- Passage to read:
Other Rights. Upon the dissolution and winding up of MIH, all holders of common units will be entitled to share equally, on a per unit basis, in all assets of MIH of whatever kind available for distribution.

 

Trading. The outstanding common units are listed on the NYSE under the symbol “MIC.”

 

Transfer Agent and Restrictions. The transfer agent and registrar for the common units is Computershare, Inc.

 

Special Units

 

Voting. Each special unit is entitled to one vote on each matter on which holders of special units are entitled to vote or provide consent.

 

Holders of special units are not entitled to vote on or consent to any matter of MIH, except those matters explicitly set forth in the LLC Agreement, which are as follows:

 

any further authorization for issuance of special units, which issuance will require the prior affirmative vote or written consent of the holders of special units, voting or consenting separately as a class;

 

any issuance of preferred units, which issuance will require the prior affirmative or written consent of the holders of special units, voting or consenting separately as a class;

 

any amendment of any provision of the LLC Agreement that would adversely affect the rights of holders of special units as a separate class, which amendment will require the prior affirmative vote or written consent of the holders of special units, voting or consenting separately as a class;

 

election of one director who will act as the chairman of MIH’s board of directors, which election will require the affirmative vote or written consent of the holders of special units, voting or consenting separately as a class and is discussed immediately below in the section entitled “— Election of One Director”;

 

ability to fill the vacancy in MIH’s board of directors of a director elected by the holders of special units, which will require the affirmative vote or written consent of the holder of special units, voting or consenting separately as a class, to the extent the management services agreement is in effect and the manager or any manager affiliate (as defined in the management services agreement) owns at least 200,000 common units (as adjusted to reflect any subsequent splits or similar recapitalizations);

 

removal of any director for cause, which removal will require the affirmative vote of the holders of at least 66 2/3% of the voting power of the issued and outstanding common units and special units (and any series of preferred units then entitled to vote at an election of directors), voting together as a single class; and

 

removal of any director elected by the holders of special units, voting or consenting separately as a class, without cause, which removal will require the affirmative vote or written consent of the holders of at least 66 2/3% of the voting power of the issued and outstanding special units, voting or consenting separately as a class.

- Exercise A:
Count the lines of the listing that contain the word "Open" and reply with only that number.

- Information given:
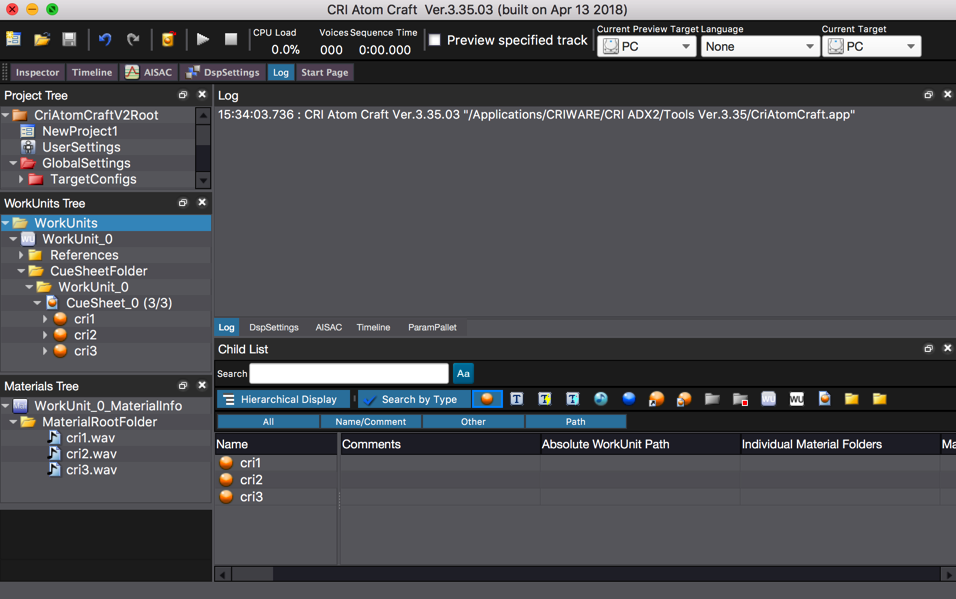This screenshot has height=599, width=956.
Task: Toggle Search by Type option
Action: 414,399
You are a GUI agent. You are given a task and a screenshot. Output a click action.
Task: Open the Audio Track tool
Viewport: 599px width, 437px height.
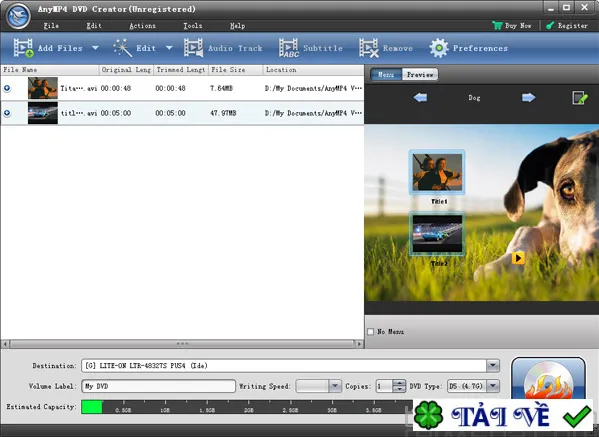tap(193, 48)
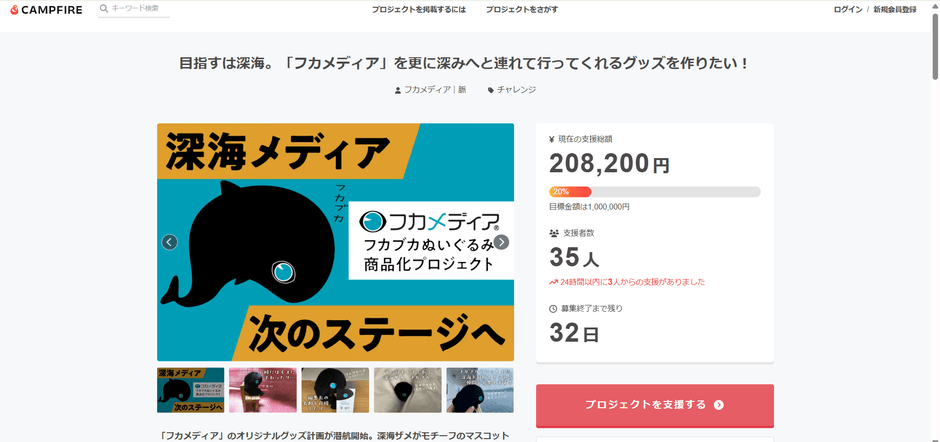The width and height of the screenshot is (940, 442).
Task: Select the first 深海メディア thumbnail
Action: [190, 390]
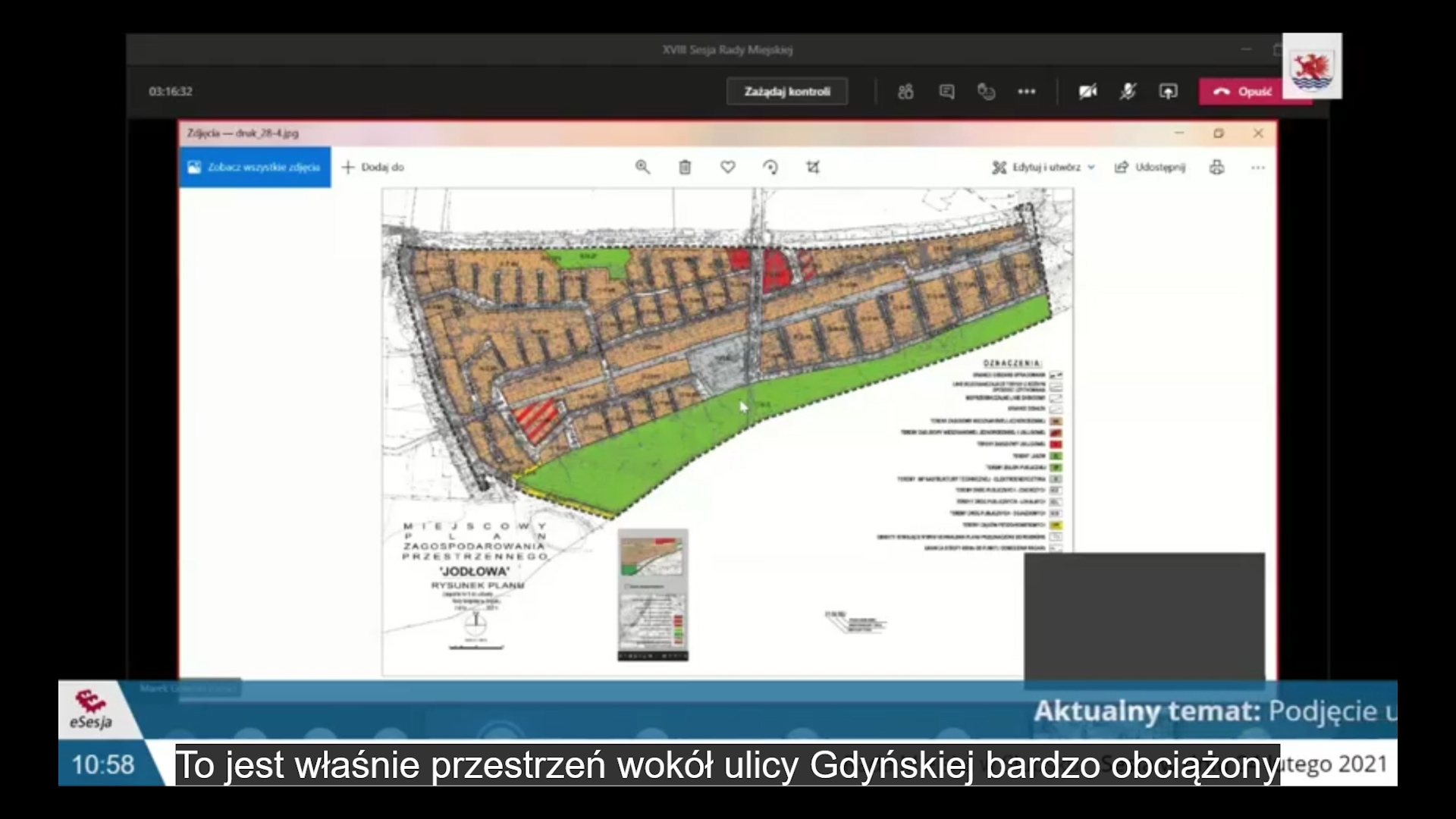Click the delete trash icon

(x=685, y=168)
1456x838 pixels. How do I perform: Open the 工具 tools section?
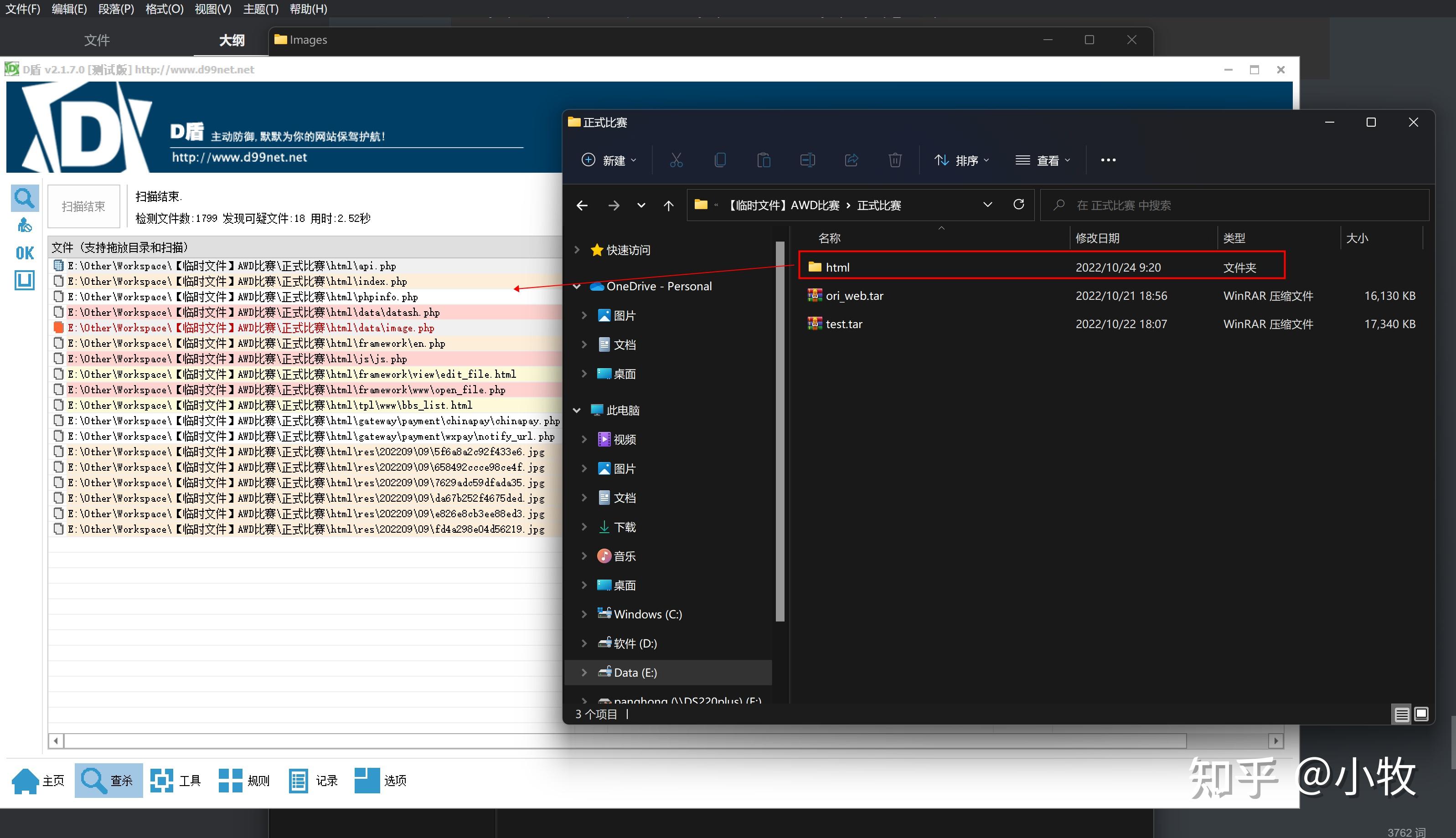coord(176,781)
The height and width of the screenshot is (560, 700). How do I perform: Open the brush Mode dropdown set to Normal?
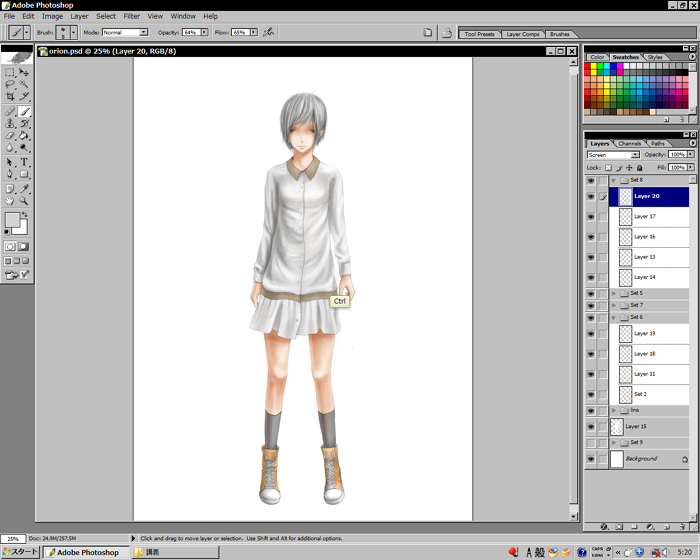(x=124, y=32)
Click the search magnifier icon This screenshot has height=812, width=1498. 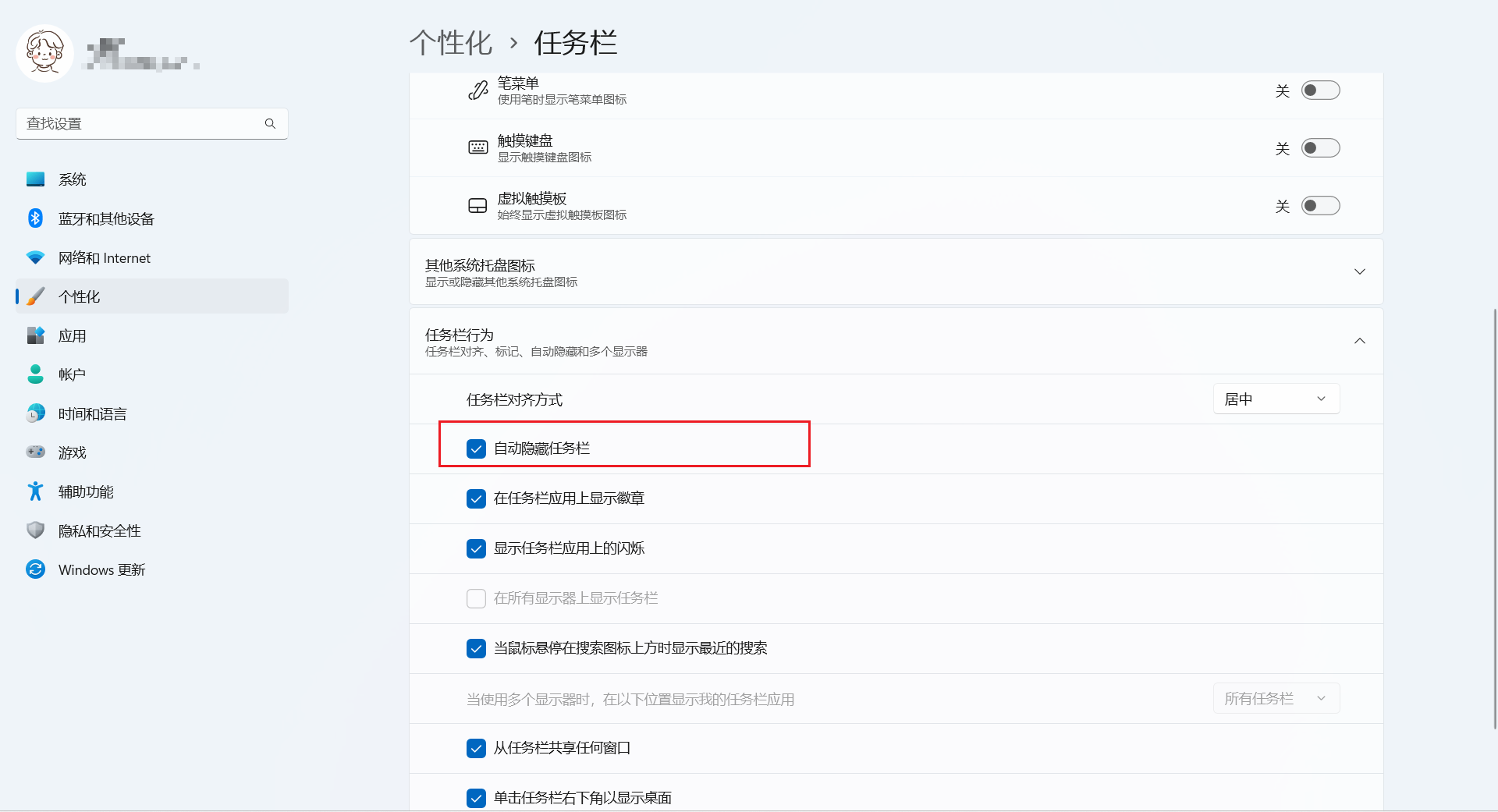[x=270, y=123]
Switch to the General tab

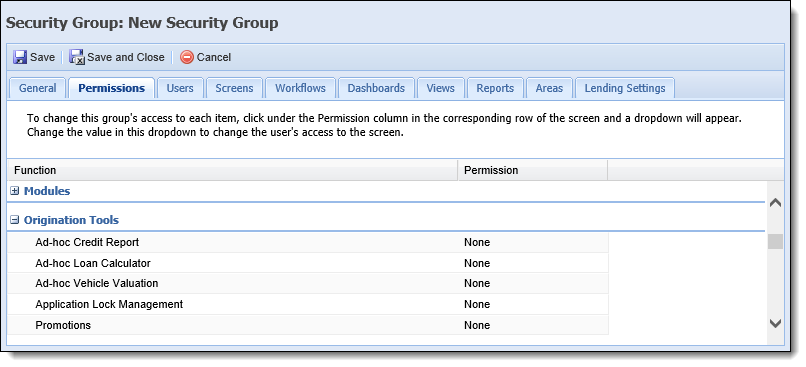(38, 88)
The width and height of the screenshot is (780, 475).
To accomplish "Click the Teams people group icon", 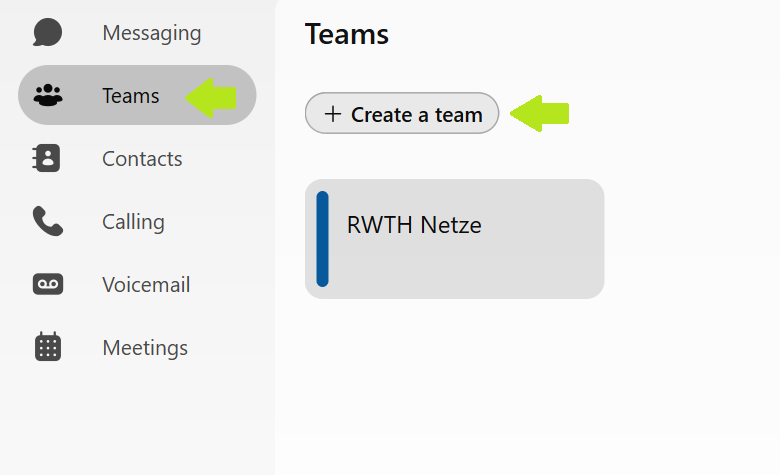I will pos(47,96).

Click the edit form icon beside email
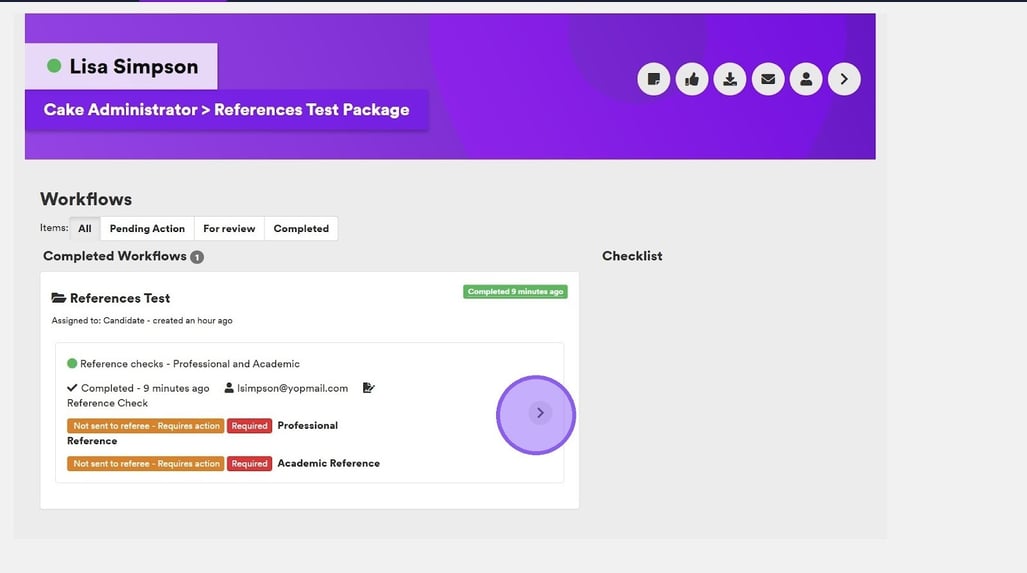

- Exercise B:
According to the passage on MIH units, which company serves as transfer agent and registrar for the common units?

- Written response A:
3

- Written response B:
Computershare, Inc.